## [WORK TO BE COMPLETED]
Rewrite the lines starting with the line with "Where should I click to: Select the 1H" and going on through the line with "click(139, 359)". Raise every coordinate in the answers by 99 and leave the rest of each line unchanged.

Word and element pointing lines:
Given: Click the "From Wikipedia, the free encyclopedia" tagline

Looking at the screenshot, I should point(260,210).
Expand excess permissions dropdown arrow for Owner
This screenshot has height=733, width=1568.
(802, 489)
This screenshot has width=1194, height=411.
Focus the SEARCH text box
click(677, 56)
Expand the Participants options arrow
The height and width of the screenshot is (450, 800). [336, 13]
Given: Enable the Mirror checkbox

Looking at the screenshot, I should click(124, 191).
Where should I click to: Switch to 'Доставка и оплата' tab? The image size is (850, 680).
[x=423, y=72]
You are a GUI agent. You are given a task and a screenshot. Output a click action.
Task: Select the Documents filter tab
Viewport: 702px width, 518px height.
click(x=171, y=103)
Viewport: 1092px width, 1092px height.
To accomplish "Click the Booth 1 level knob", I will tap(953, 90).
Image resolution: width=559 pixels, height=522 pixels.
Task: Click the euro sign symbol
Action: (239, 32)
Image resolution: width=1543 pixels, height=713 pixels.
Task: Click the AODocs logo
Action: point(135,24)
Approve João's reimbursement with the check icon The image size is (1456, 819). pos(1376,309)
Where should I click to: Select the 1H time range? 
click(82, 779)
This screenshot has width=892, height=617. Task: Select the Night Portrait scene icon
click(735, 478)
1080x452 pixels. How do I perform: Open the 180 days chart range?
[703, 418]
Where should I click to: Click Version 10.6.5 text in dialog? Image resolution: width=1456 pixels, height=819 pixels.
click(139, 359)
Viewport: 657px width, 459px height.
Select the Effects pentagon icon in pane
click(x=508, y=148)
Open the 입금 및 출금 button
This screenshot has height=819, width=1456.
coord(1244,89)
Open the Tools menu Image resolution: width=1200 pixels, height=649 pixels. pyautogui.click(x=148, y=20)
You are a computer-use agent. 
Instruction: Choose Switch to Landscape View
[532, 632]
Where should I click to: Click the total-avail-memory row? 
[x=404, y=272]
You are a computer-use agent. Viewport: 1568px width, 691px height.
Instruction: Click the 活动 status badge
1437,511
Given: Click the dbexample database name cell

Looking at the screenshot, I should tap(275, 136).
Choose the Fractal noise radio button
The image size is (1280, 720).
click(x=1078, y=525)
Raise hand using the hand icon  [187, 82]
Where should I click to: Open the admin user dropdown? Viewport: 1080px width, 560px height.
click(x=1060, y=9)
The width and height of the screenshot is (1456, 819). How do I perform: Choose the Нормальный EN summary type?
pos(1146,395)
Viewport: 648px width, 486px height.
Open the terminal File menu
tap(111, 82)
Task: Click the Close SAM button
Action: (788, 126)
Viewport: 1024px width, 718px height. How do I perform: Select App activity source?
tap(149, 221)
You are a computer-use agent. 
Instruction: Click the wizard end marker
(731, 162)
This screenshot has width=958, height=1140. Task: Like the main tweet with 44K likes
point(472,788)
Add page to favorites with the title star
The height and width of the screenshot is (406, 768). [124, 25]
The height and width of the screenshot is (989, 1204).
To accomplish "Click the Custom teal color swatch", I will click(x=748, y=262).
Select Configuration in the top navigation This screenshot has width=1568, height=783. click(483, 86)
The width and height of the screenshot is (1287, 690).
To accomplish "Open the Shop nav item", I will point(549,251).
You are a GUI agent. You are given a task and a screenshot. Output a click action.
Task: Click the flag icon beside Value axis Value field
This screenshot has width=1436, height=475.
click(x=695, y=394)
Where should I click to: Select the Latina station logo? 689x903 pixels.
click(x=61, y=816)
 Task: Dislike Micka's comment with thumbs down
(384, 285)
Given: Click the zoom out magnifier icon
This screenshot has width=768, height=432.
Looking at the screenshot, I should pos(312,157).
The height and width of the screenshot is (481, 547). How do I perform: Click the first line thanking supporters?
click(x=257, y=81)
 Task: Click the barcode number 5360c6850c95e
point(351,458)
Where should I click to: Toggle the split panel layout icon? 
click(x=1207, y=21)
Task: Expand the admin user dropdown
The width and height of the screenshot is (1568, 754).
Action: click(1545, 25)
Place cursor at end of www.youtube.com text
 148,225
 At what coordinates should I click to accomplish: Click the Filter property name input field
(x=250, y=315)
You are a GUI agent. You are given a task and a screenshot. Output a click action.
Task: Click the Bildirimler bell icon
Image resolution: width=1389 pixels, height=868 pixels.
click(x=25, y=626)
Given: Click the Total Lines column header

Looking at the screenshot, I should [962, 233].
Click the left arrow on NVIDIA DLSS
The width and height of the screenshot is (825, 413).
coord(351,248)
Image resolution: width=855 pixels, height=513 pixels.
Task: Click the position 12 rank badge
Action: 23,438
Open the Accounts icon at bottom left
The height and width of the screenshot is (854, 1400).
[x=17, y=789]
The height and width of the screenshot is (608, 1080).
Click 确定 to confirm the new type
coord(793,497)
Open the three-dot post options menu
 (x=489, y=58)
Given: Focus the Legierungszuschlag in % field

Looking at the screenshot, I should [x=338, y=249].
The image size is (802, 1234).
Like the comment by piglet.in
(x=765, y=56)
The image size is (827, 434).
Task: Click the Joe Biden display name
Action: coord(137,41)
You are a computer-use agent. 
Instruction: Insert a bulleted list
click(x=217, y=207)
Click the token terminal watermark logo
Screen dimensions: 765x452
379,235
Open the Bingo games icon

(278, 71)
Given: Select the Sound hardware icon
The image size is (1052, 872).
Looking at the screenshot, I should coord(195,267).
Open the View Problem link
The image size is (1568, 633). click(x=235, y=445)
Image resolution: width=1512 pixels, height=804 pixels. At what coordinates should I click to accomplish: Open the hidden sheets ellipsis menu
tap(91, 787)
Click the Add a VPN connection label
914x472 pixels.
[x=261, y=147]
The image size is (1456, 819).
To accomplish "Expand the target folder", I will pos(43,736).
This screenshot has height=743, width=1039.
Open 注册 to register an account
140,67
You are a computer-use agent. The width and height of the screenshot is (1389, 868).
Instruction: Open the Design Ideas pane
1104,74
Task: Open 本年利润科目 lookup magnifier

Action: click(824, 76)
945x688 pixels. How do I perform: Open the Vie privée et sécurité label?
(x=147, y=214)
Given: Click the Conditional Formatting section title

## [THE ANSWER]
Where should I click to: Select the 1H time range? 
click(181, 878)
This screenshot has width=892, height=617. Task: Select the Night Portrait scene icon
click(834, 577)
1080x452 pixels. How do I perform: Open the 180 days chart range?
[802, 517]
Where should I click to: Click Version 10.6.5 text in dialog? Image resolution: width=1456 pixels, height=819 pixels.
click(238, 458)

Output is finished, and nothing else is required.